Top of Source information

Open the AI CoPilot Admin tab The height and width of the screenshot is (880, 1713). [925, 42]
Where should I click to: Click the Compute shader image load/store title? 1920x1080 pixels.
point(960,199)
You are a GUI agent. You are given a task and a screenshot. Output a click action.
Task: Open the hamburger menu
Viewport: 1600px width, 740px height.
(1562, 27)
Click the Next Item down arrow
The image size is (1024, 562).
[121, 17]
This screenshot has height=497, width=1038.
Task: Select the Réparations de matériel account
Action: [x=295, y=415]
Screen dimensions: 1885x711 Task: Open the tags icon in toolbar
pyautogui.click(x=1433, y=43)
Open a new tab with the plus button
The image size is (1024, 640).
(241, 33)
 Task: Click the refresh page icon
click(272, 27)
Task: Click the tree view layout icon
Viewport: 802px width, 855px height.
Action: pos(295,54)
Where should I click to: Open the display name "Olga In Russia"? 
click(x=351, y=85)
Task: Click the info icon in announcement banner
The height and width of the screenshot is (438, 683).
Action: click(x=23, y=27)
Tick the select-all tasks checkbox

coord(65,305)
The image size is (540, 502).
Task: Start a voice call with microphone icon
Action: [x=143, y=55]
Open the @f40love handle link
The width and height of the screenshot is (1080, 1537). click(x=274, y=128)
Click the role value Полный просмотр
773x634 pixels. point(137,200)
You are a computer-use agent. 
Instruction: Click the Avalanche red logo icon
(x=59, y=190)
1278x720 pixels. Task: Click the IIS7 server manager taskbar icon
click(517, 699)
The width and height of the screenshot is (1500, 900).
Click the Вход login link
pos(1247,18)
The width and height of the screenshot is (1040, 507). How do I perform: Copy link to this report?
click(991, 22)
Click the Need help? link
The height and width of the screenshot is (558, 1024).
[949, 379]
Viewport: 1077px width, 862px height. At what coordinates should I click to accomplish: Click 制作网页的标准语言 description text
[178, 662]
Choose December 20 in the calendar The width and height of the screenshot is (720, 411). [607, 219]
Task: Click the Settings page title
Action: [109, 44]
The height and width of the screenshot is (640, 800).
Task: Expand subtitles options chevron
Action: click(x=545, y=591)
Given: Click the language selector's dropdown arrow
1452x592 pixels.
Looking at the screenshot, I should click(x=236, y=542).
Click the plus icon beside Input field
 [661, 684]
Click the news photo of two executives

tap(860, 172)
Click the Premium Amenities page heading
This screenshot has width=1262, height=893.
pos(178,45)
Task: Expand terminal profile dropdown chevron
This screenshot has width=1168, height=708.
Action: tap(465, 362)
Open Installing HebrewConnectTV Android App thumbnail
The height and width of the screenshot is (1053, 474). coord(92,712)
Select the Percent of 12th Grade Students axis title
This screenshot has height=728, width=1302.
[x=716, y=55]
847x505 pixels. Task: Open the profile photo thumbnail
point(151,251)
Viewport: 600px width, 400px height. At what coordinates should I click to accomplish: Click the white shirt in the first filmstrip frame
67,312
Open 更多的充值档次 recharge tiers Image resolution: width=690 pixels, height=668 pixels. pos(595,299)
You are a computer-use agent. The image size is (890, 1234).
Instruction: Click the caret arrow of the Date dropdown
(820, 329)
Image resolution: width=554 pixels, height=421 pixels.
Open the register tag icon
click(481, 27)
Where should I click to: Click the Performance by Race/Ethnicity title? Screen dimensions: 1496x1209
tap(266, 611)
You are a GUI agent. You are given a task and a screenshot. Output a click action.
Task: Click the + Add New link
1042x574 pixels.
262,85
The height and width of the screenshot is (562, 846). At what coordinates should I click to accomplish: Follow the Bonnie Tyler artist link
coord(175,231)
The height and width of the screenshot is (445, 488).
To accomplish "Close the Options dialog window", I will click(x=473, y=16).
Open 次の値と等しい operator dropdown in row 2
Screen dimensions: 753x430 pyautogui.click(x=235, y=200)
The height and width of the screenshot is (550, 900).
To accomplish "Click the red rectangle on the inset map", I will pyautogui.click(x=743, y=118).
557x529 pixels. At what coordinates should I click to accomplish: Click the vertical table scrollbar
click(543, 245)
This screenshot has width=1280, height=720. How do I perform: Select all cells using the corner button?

Bottom of Source information

* Exercise instructions:
Scan the entries above, and wherever a line holds the string "resolution", copy it.

* Solution:
Open 更多的充值档次 recharge tiers Image resolution: width=690 pixels, height=668 pixels. pos(595,299)
Image resolution: width=554 pixels, height=421 pixels.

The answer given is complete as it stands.